* THE PROBLEM: Would you retype the entries from the first line to the line bearing "This screenshot has height=924, width=1292.", both included, leaving out every picture?

* EXCERPTED RECORDS:

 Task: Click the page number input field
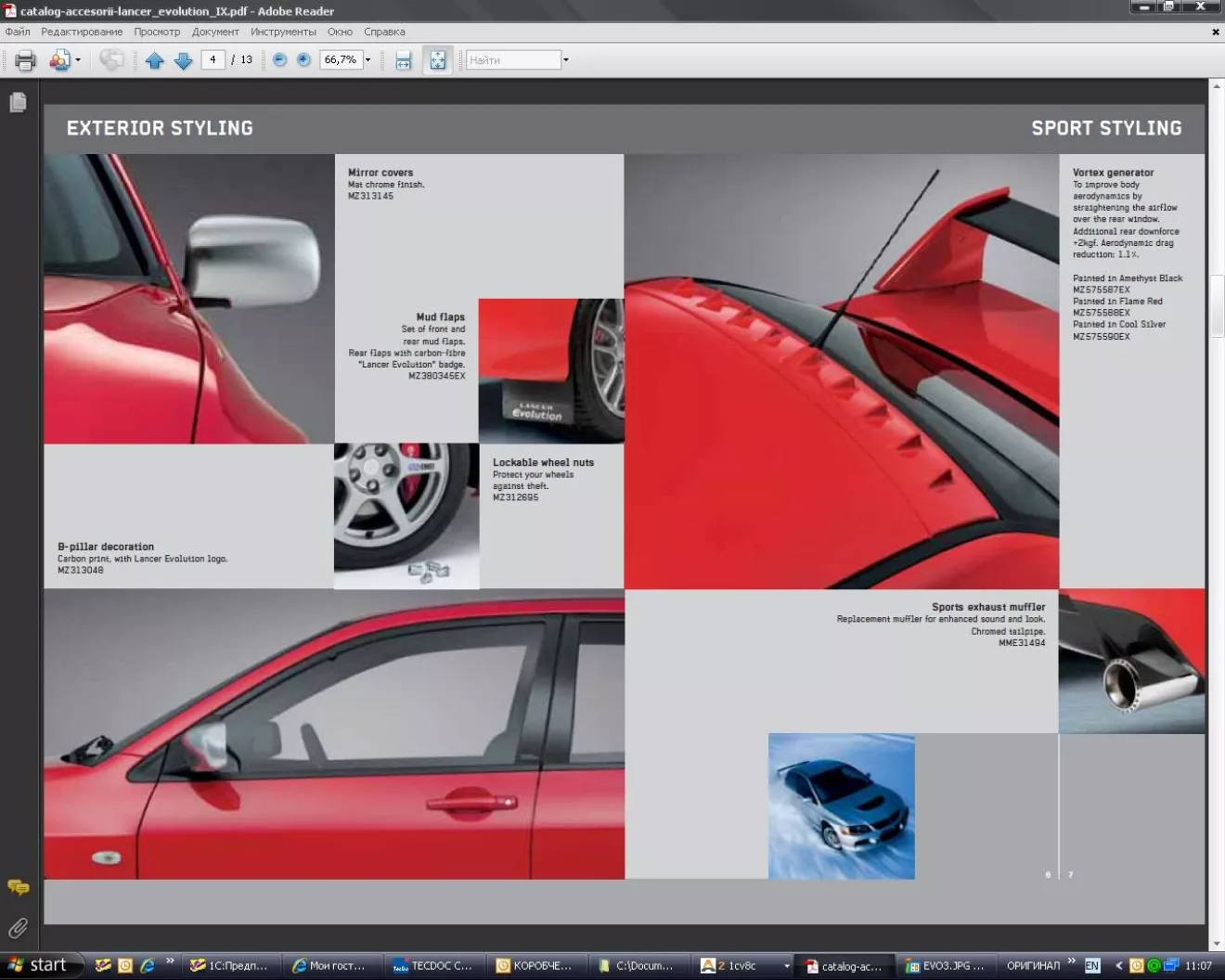pyautogui.click(x=213, y=59)
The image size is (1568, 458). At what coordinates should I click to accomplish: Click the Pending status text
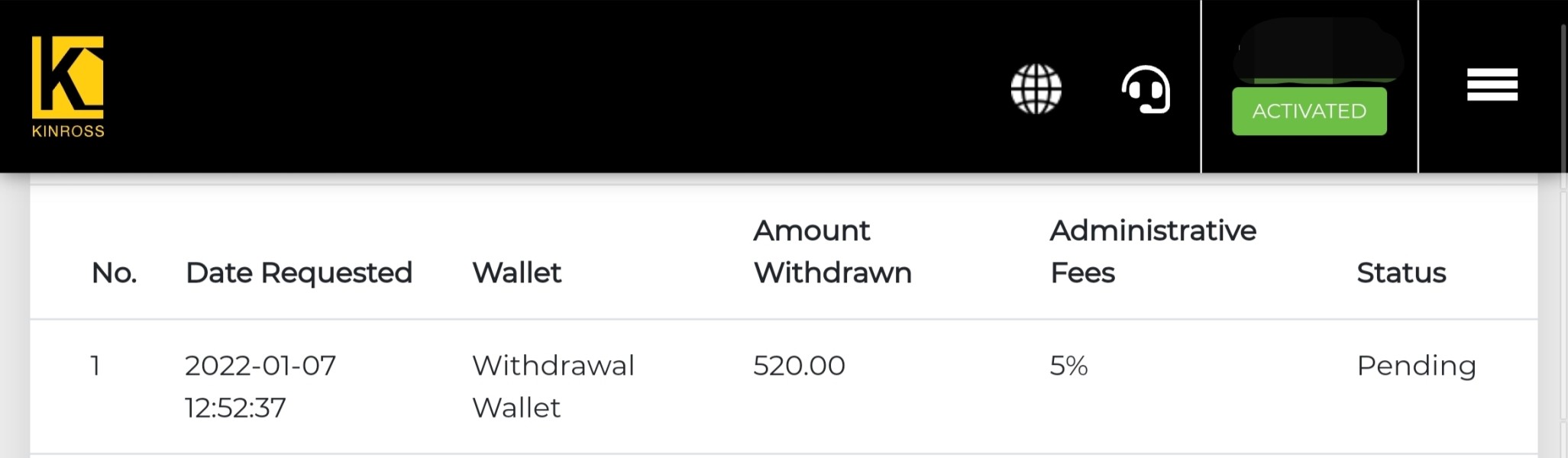click(1416, 366)
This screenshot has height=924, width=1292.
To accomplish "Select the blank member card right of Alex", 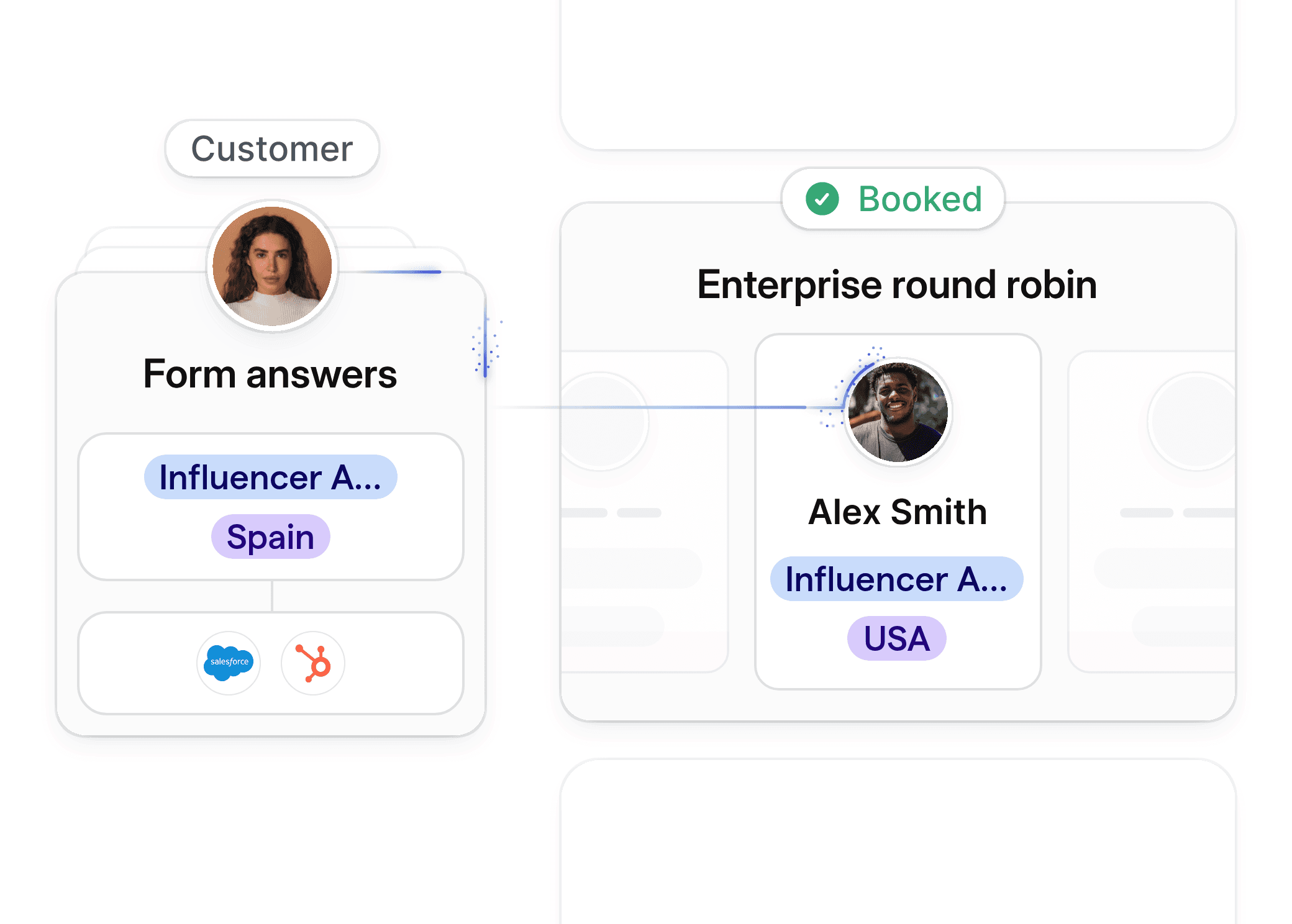I will [1152, 512].
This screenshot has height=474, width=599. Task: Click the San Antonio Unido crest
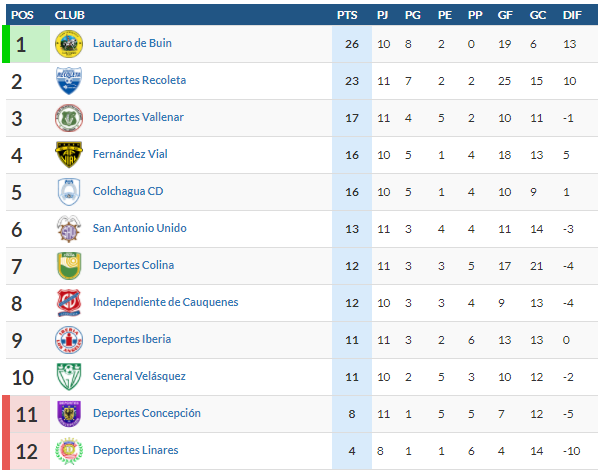click(69, 229)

* OUTPUT OF THE TASK:
 Task: Click the page number input field
pyautogui.click(x=213, y=59)
The image size is (1568, 458). At what coordinates should I click to accomplish: Click the Pending status text
click(1416, 366)
This screenshot has height=924, width=1292.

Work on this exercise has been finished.